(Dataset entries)
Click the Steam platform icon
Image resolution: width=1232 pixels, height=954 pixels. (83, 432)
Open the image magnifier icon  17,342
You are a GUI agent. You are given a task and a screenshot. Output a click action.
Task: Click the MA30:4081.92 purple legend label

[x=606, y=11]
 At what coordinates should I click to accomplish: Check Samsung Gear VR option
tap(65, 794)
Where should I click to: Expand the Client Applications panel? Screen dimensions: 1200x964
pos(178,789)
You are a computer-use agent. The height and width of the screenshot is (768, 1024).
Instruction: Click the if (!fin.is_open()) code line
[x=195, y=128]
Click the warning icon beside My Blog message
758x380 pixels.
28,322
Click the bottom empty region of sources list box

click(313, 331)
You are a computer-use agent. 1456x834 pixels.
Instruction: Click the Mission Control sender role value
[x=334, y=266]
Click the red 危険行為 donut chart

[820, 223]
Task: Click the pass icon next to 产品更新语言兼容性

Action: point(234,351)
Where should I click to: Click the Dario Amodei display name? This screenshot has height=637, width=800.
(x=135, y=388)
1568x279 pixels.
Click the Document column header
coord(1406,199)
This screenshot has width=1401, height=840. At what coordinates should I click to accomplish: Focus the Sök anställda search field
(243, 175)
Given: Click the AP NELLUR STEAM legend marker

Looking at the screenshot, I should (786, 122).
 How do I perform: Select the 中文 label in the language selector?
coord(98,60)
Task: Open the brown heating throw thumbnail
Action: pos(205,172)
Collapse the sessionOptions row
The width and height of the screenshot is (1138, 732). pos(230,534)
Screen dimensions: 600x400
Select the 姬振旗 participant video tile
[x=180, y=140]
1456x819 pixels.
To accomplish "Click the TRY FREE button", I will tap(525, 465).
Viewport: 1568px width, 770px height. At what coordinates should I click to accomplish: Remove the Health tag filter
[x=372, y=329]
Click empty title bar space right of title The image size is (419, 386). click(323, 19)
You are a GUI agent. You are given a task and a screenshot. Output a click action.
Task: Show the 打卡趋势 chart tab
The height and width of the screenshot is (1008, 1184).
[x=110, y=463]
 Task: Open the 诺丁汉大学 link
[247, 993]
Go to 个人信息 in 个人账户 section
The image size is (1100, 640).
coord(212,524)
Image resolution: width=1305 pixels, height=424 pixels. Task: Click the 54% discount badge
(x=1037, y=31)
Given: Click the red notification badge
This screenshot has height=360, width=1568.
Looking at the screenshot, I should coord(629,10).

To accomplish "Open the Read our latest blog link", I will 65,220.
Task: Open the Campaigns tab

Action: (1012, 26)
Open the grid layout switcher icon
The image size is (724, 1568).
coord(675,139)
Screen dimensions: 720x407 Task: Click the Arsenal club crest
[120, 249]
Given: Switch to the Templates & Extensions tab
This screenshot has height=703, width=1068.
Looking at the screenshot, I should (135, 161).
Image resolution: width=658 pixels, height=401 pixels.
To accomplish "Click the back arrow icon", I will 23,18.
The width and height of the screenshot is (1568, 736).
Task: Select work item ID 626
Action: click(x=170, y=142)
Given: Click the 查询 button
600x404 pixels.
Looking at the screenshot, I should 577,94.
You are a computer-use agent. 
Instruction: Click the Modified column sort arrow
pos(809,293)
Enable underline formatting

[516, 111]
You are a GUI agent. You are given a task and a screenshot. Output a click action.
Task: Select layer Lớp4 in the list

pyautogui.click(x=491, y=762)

**Directions:** Could you reproduce all of the entries exactly as they appear?

**Answer to this task:**
Click the Steam platform icon
Image resolution: width=1232 pixels, height=954 pixels. (83, 432)
Open the image magnifier icon  17,342
You are a GUI agent. You are given a task and a screenshot. Output a click action.
Task: Click the MA30:4081.92 purple legend label

[x=606, y=11]
 At what coordinates should I click to accomplish: Check Samsung Gear VR option
tap(65, 794)
Where should I click to: Expand the Client Applications panel? Screen dimensions: 1200x964
pos(178,789)
You are a computer-use agent. The height and width of the screenshot is (768, 1024).
Instruction: Click the if (!fin.is_open()) code line
[x=195, y=128]
Click the warning icon beside My Blog message
758x380 pixels.
28,322
Click the bottom empty region of sources list box

click(313, 331)
You are a computer-use agent. 1456x834 pixels.
Instruction: Click the Mission Control sender role value
[x=334, y=266]
Click the red 危険行為 donut chart

[820, 223]
Task: Click the pass icon next to 产品更新语言兼容性

Action: point(234,351)
Where should I click to: Click the Dario Amodei display name? This screenshot has height=637, width=800.
(x=135, y=388)
1568x279 pixels.
Click the Document column header
coord(1406,199)
This screenshot has width=1401, height=840. At what coordinates should I click to accomplish: Focus the Sök anställda search field
(243, 175)
Given: Click the AP NELLUR STEAM legend marker

Looking at the screenshot, I should (786, 122).
 How do I perform: Select the 中文 label in the language selector?
coord(98,60)
Task: Open the brown heating throw thumbnail
Action: pos(205,172)
Collapse the sessionOptions row
The width and height of the screenshot is (1138, 732). pos(230,534)
Screen dimensions: 600x400
Select the 姬振旗 participant video tile
[x=180, y=140]
1456x819 pixels.
To accomplish "Click the TRY FREE button", I will tap(525, 465).
Viewport: 1568px width, 770px height. At what coordinates should I click to accomplish: Remove the Health tag filter
[x=372, y=329]
Click empty title bar space right of title The image size is (419, 386). click(323, 19)
You are a GUI agent. You are given a task and a screenshot. Output a click action.
Task: Show the 打卡趋势 chart tab
The height and width of the screenshot is (1008, 1184).
[x=110, y=463]
 Task: Open the 诺丁汉大学 link
[247, 993]
Go to 个人信息 in 个人账户 section
The image size is (1100, 640).
coord(212,524)
Image resolution: width=1305 pixels, height=424 pixels. Task: Click the 54% discount badge
(x=1037, y=31)
Given: Click the red notification badge
This screenshot has height=360, width=1568.
Looking at the screenshot, I should coord(629,10).

To accomplish "Open the Read our latest blog link", I will 65,220.
Task: Open the Campaigns tab

Action: (1012, 26)
Open the grid layout switcher icon
The image size is (724, 1568).
coord(675,139)
Screen dimensions: 720x407 Task: Click the Arsenal club crest
[120, 249]
Given: Switch to the Templates & Extensions tab
This screenshot has height=703, width=1068.
Looking at the screenshot, I should (135, 161).
Image resolution: width=658 pixels, height=401 pixels.
To accomplish "Click the back arrow icon", I will 23,18.
The width and height of the screenshot is (1568, 736).
Task: Select work item ID 626
Action: click(x=170, y=142)
Given: Click the 查询 button
600x404 pixels.
Looking at the screenshot, I should 577,94.
You are a computer-use agent. 
Instruction: Click the Modified column sort arrow
pos(809,293)
Enable underline formatting

[516, 111]
You are a GUI agent. You are given a task and a screenshot. Output a click action.
Task: Select layer Lớp4 in the list

pyautogui.click(x=491, y=762)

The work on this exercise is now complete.